[[ Data excerpts open ]]
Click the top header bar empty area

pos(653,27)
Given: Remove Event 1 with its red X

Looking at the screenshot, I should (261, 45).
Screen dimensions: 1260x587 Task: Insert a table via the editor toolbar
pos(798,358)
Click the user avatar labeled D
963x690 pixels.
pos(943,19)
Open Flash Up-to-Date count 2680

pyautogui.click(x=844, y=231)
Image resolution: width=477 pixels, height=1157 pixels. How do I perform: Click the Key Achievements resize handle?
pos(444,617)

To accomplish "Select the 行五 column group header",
[[ Data excerpts closed ]]
To do: Give again, word for word, every line from the one holding "Open Flash Up-to-Date count 2680" to the end of the data.

Answer to this problem:
Open Flash Up-to-Date count 2680

pyautogui.click(x=844, y=231)
Image resolution: width=477 pixels, height=1157 pixels. How do I perform: Click the Key Achievements resize handle?
pos(444,617)

To accomplish "Select the 行五 column group header",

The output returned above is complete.